Page excerpt
Associations of LDL size with in vitro oxidizability and plasma levels of in vivo oxidized LDL in Type 2 diabetic patients


Correspondence to: Peter G. Scheffer, Department of Clinical Chemistry, VU University Medical Centre, De Boelelaan 1117, PO Box 7057, 1007 MB Amsterdam, the Netherlands. E-mail:


Aims Oxidative modification of low-density lipoprotein (LDL) is believed to be a key step in the genesis of atherosclerotic lesions. The presence of small, dense LDL is associated with accelerated atherosclerosis and is common in diabetic patients. The aim of this study was to investigate the relationship of in vitro LDL oxidizability and circulating in vivo oxidized LDL with LDL particle size in Type 2 diabetic patients and healthy control subjects.

Subjects and methods The study group consisted of 58 elderly well controlled Type 2 diabetic patients and 58 control subjects with normal glucose metabolism. LDL particle size was measured by high-performance gel-filtration chromatography. In vitro oxidizability of LDL was measured by monitoring conjugated diene formation and plasma levels of circulating oxidized LDL were determined by ELISA.

Supplied material

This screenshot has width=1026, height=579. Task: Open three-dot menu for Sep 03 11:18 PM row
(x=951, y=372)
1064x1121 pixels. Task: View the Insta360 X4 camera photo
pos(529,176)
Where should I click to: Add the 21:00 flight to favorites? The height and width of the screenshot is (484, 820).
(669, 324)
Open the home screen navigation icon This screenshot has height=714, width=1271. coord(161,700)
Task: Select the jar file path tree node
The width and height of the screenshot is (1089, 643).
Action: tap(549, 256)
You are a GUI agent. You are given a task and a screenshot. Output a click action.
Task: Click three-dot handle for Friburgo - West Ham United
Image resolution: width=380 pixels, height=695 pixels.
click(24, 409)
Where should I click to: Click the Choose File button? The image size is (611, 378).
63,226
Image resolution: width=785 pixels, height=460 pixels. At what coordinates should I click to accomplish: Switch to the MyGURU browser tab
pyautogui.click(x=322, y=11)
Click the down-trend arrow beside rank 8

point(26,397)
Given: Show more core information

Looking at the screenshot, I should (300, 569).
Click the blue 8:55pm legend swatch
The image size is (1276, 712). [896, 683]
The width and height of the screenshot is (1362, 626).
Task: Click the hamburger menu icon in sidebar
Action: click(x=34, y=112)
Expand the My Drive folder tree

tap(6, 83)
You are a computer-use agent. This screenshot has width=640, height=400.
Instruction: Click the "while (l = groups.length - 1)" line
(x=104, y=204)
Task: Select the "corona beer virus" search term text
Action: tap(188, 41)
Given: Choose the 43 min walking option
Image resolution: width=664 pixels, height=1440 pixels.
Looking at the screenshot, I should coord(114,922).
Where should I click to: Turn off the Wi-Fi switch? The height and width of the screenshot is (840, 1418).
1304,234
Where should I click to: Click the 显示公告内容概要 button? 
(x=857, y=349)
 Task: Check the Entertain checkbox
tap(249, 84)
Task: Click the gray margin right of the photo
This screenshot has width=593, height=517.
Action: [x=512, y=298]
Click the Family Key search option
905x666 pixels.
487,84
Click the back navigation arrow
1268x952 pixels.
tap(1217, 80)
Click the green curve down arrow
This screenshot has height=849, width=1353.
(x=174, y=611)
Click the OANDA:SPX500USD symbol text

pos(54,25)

What to do
A. In the abstract on LDL size in Type 2 diabetes, what method was used to measure LDL particle size?
B. Continue the abstract on LDL size in Type 2 diabetes from its last sentence.

Results of the exercise
A. High-performance gel-filtration chromatography.

B.
ResultsIn vitro susceptibility of LDL to oxidation was not related to plasma levels of in vivo oxidized LDL, nor to LDL particle size. In the diabetic patients, but not in the control group, an inverse relation between LDL size and in vivo oxidized LDL was observed (r = −0.35, P = 0.007). This relation was strengthened after controlling for LDL-cholesterol concentration (r = −0.52, P < 0.001).

Conclusions In agreement with the view that small, dense LDL accelerates atherosclerosis, an inverse relationship was observed between LDL size and circulating in vivo oxidized LDL in Type 2 diabetic patients. Our results also suggest that in vitro susceptibility to oxidation is not a suitable surrogate measure for in vivo LDL oxidation.